The growing number of supporters who relish transfer activity more than the action itself are waiting with bated breath. The summer of squad upheaval, however, cannot end there. Not if the winds of change are to continue to flow through M16.
Life under Michael Carrick thus far had bordered on the utopian. Prior to the visit of old foes Leeds United on Monday night, no team had taken more points since the caretaker’s second stint in the Old Trafford hotseat started.
Ruben Amorim had his side meandering down the road to nowhere. In the blink of an eye, Carrick was leading this fallen giant back to the promised land of Champions League football, at a canter.

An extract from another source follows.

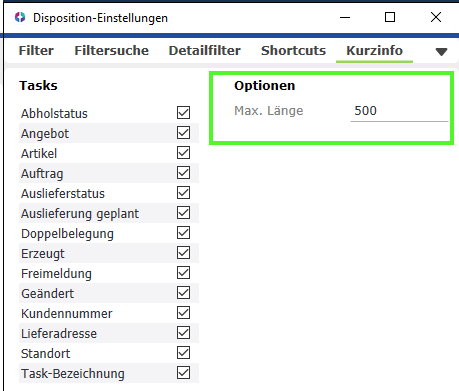Toggle the Angebot checkbox

click(x=183, y=133)
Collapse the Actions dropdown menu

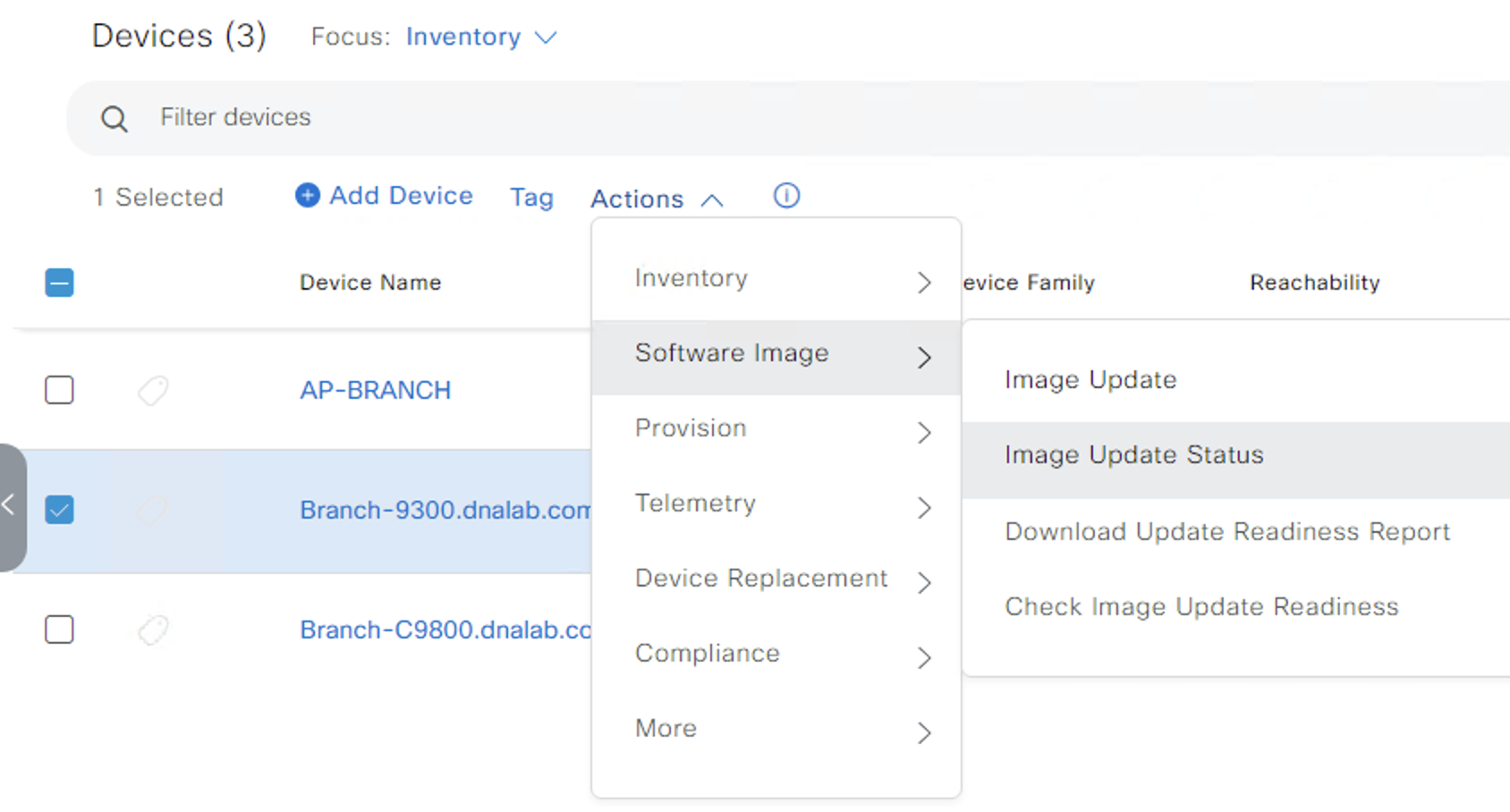(x=657, y=199)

With Liverpool and Chelsea the meekest of challengers, a win over Leeds would have put United within touching distance of a top-five finish. Instead, the most surprising and, more pertinently, crucial of Leeds victories, a first since on enemy territory since 1981 in the league, gives the Whites breathing space at the bottom. All while blowing the race for Champions League qualification wide open.
The shock success also proved that a defence which looks this vulnerable without 33-year-old Harry Maguire in it, a stalwart who not so long ago the club were keen to flog as a surplus-to-requirements faded force, will continue to prevent United returning to anything like their former grandeur under any manager.
Lisandro Martinez is now set to miss three matches due to his sending off in the Leeds loss – the most bizarre of dismissals for pulling Dominic Calvert-Lewin’s hair – joining suspended Maguire on the naughty step.
With Matthijs De Ligt no closer to a return, United are left with the inexperienced duo of Ayden Heaven and Leny Yoro as their only fit recognised central defenders for Saturday’s crucial trip to Chelsea.
The club have high hopes for both. Yoro’s nervy showing against the brutish Calvert-Lewin provided the starkest reminder yet that he is not ready to be depended upon week in, week out.
Martinez made a heroic block to deny Leeds a third before half time, but he otherwise pulled out of challenges and looked at least a yard short of pace. With options depleted, Carrick perhaps had no option other than to deploy the half-fit Argentine.
Any conversation concerning Martinez, however, remains overshadowed by the perennial conundrum: will he be truly fully fit, at his optimum level, ever again? At least for a prolonged period?
De Ligt’s injury is a back issue nobody, even the club, seems to know much about, while his injury record before joining was rather chequered. Supporters again are left to ponder whether the Dutchman’s form earlier this term is as good as it will ever get.
United’s transfer hierarchy have looked at some potential central defensive reinforcements for next season. Nottingham Forest’s Murillo has the right blend of Premier League experience and youthful endeavour for co-owners Ineos. Bournemouth’s Marcos Senesi has been considered, but nothing more. United’s new data department has been credited with the uptick in transfer market performance of late. Now it is time for them to really earn their keep.

Eleven teams have conceded fewer goals than United this term, including Forest in 16th. No team this porous is ever going to win anything.
The defensive talent is there already, hence the laser focus on midfield investment. The issue is reliability. Without their first-choice pairing – Martinez at 100 per cent and Maguire – United can be pierced like wet tissue paper by a strikeforce without a league goal in seven hours before Monday’s pivotal success.
Relying on a brittle Martinez and Maguire in his twilight years is a risk, at this juncture into Ineos’ red revolution, United’s hierarchy simply cannot take.